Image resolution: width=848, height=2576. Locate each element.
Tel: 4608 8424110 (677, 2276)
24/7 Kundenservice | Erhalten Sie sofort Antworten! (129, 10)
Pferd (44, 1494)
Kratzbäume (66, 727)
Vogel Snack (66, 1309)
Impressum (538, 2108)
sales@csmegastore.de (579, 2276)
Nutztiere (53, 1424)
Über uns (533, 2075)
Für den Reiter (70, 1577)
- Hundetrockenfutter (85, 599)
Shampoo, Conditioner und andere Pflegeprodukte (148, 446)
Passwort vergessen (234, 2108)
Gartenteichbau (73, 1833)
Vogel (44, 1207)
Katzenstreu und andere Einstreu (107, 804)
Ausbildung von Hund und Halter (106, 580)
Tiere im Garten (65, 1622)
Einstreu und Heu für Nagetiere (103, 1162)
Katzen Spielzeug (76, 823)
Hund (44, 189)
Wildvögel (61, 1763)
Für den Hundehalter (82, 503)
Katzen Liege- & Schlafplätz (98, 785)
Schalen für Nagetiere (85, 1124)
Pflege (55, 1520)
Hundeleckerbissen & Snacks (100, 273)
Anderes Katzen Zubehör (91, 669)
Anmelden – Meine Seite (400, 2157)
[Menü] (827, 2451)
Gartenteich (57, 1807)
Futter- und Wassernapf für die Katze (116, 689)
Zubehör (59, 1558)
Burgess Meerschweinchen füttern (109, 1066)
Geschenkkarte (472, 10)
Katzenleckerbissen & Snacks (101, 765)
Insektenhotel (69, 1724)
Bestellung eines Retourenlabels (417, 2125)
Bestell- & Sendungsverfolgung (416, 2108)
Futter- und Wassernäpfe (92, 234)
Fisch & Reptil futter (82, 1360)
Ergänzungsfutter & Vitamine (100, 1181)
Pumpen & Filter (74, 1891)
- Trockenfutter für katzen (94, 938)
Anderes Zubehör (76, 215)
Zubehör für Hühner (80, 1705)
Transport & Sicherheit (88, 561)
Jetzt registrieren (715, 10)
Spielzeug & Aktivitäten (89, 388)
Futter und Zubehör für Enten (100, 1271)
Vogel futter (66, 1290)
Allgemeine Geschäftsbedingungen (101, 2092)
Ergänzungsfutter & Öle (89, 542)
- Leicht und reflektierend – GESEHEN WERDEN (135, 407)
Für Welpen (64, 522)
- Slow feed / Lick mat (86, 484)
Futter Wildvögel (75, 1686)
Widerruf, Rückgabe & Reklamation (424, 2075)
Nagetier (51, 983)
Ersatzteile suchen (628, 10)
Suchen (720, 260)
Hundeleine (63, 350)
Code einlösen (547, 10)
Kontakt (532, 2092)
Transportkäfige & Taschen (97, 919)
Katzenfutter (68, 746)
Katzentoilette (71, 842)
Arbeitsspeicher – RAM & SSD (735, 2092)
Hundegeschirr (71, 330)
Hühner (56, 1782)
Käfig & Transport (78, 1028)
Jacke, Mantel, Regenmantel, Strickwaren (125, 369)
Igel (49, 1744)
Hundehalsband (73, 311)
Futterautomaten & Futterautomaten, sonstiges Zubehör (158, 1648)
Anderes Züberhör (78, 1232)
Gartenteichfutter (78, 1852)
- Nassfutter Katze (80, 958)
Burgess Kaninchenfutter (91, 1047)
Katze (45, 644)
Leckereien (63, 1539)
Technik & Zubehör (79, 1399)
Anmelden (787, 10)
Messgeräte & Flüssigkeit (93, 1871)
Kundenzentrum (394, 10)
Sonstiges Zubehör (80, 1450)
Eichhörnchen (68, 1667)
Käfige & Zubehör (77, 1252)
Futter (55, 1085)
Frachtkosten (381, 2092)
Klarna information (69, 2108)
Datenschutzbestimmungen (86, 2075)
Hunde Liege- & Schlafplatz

···

◆ **Problem details**:
Retype only this portion of the data above: the line containing "Hühner (56, 1782)", the line containing "Gartenteichfutter (78, 1852)", and all lines between them, exactly.

◆ **Response**:
Hühner (56, 1782)
Käfig & Transport (78, 1028)
Jacke, Mantel, Regenmantel, Strickwaren (125, 369)
Igel (49, 1744)
Hundehalsband (73, 311)
Futterautomaten & Futterautomaten, sonstiges Zubehör (158, 1648)
Anderes Züberhör (78, 1232)
Gartenteichfutter (78, 1852)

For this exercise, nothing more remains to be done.